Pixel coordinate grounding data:
Content starts

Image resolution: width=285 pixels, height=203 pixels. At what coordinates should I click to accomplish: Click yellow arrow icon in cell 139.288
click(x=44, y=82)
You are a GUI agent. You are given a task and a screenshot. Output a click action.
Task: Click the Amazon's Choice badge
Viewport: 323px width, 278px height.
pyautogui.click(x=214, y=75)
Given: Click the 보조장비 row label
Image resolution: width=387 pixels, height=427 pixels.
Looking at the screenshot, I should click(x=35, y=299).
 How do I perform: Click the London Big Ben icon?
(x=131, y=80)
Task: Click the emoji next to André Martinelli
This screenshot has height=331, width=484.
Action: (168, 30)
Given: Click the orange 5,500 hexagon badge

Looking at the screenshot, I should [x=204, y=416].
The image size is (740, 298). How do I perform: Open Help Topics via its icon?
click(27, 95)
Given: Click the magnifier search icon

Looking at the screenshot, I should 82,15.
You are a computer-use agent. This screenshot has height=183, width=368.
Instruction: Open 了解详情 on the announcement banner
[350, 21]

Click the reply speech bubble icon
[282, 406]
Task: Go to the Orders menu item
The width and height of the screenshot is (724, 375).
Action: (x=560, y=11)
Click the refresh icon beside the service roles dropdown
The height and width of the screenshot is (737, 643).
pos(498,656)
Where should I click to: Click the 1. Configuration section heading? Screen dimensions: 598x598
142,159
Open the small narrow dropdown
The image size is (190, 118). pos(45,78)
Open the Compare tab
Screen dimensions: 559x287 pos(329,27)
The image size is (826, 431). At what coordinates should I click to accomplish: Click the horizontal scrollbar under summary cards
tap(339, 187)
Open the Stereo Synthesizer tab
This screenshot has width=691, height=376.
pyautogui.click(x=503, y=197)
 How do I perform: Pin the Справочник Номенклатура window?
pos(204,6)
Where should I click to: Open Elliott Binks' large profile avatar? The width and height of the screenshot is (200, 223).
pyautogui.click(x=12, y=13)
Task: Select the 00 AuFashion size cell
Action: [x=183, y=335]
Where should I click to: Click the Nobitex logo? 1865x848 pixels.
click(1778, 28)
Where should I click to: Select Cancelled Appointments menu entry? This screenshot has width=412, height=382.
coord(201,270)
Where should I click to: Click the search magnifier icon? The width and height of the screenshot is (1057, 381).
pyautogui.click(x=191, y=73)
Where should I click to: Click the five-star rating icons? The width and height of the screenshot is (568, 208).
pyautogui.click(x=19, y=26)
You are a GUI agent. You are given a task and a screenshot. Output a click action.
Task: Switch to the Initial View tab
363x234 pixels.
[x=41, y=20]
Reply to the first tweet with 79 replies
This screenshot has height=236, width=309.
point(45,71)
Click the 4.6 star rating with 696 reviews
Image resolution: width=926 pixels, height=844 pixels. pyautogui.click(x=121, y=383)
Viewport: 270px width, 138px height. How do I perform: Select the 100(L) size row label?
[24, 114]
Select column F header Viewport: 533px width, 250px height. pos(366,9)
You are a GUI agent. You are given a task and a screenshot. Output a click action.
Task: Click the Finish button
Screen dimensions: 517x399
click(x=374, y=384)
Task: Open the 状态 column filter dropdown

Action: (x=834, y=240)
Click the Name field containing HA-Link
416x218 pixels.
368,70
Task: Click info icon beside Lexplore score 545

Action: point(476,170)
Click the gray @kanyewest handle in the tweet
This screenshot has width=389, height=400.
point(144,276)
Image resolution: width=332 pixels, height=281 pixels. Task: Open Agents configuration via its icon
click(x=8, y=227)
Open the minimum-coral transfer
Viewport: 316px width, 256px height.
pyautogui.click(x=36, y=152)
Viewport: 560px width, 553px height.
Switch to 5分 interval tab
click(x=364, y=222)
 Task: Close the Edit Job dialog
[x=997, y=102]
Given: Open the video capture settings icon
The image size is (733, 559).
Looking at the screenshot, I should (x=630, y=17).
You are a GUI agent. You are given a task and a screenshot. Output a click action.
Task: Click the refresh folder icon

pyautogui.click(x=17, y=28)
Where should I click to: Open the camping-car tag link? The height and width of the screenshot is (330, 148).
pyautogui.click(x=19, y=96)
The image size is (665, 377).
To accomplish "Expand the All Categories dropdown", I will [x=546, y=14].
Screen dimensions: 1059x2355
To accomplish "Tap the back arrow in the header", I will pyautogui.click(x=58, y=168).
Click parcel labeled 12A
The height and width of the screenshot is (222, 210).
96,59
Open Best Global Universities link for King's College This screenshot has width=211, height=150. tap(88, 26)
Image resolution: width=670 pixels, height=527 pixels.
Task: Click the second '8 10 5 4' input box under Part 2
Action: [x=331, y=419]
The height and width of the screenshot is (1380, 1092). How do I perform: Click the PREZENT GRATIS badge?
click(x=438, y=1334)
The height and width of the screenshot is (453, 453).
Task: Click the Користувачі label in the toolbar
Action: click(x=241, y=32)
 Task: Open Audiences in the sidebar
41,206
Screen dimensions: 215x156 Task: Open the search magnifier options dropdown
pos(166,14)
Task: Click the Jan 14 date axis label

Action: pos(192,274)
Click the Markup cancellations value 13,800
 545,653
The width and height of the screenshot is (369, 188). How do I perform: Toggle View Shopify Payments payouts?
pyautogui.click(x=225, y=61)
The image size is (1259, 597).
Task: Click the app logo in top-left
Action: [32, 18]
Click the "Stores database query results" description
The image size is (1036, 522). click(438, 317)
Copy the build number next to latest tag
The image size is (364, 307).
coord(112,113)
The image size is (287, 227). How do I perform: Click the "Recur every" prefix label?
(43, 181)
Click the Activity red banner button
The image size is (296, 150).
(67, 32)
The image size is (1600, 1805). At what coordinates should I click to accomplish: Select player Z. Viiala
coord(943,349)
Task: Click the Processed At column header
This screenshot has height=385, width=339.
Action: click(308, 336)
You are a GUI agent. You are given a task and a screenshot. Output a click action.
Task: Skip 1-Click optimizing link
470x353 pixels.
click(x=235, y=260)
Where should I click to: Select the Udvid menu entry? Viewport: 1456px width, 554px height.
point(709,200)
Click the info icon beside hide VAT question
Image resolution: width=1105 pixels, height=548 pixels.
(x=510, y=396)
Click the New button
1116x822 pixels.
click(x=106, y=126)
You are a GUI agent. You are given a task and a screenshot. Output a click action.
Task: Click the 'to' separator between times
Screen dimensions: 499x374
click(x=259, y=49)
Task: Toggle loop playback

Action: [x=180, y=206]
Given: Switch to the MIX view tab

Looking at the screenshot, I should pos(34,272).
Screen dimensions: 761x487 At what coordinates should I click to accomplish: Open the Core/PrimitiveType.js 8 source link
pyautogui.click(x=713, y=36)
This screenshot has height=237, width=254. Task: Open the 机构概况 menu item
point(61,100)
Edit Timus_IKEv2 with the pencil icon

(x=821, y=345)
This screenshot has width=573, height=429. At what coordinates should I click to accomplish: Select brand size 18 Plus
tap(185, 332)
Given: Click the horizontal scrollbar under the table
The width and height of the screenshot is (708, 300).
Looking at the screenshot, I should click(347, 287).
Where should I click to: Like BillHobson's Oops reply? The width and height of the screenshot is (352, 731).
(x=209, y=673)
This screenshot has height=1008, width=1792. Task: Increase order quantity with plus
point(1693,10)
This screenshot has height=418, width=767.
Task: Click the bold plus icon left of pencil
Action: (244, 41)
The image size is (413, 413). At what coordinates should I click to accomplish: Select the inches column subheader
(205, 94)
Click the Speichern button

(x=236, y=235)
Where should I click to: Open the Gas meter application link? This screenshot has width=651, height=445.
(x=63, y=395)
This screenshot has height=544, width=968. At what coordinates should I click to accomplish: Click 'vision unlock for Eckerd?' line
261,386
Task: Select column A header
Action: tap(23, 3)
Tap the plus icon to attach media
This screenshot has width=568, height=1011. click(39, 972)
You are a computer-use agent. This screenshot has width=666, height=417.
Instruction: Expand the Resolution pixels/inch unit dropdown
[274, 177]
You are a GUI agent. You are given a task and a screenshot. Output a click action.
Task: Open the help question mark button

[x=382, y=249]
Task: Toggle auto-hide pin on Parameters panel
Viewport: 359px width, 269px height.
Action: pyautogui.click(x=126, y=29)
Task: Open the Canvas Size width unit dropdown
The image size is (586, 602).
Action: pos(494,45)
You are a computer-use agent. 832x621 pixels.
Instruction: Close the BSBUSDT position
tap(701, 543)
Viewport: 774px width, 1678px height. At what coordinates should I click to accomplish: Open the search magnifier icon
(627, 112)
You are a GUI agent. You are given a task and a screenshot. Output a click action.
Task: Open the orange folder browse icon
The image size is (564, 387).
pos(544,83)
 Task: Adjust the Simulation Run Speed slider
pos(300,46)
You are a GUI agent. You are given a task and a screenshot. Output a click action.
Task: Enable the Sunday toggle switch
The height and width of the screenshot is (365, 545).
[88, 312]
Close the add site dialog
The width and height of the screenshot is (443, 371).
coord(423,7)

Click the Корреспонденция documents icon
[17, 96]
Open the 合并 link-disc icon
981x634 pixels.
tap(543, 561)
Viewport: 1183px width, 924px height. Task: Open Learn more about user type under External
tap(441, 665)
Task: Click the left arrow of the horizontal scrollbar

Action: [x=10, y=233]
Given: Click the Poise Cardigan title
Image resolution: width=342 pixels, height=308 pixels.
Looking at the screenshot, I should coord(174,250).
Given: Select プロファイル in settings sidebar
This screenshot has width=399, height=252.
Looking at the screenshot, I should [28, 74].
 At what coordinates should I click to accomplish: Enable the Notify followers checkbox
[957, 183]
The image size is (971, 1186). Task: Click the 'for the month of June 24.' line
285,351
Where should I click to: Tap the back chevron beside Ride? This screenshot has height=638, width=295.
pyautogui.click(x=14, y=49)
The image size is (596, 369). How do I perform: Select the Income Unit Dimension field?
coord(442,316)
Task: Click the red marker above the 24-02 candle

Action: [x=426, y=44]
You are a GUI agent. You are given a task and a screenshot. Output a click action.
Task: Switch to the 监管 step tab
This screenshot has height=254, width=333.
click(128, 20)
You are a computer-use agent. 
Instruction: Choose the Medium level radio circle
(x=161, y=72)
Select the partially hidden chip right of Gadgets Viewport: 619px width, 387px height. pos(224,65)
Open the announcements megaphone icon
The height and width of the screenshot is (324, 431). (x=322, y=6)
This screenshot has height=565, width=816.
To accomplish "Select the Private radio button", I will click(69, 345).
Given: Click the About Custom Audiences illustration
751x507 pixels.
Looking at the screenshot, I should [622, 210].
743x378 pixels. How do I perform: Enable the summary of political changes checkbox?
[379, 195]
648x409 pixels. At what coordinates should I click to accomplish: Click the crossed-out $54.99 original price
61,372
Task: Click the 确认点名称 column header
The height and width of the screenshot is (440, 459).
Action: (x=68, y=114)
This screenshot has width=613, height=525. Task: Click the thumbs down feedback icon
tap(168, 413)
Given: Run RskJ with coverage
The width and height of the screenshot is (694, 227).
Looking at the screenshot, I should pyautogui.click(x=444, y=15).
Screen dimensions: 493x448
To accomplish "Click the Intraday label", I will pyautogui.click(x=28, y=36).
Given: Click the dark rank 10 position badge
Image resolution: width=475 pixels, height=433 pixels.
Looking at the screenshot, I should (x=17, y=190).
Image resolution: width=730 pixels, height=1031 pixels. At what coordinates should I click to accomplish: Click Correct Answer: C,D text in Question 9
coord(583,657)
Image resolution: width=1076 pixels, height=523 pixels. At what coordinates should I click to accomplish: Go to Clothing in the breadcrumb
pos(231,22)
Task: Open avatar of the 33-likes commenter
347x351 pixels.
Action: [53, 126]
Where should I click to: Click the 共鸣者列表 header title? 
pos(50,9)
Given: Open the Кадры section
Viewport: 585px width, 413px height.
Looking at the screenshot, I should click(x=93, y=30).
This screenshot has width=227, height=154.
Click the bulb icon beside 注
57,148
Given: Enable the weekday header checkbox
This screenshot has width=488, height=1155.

Content ends

Action item:
Only the lines that contain the string "next" should be copied from the entries above.

Exercise output:
Task: Click the emoji next to André Martinelli
Copy the build number next to latest tag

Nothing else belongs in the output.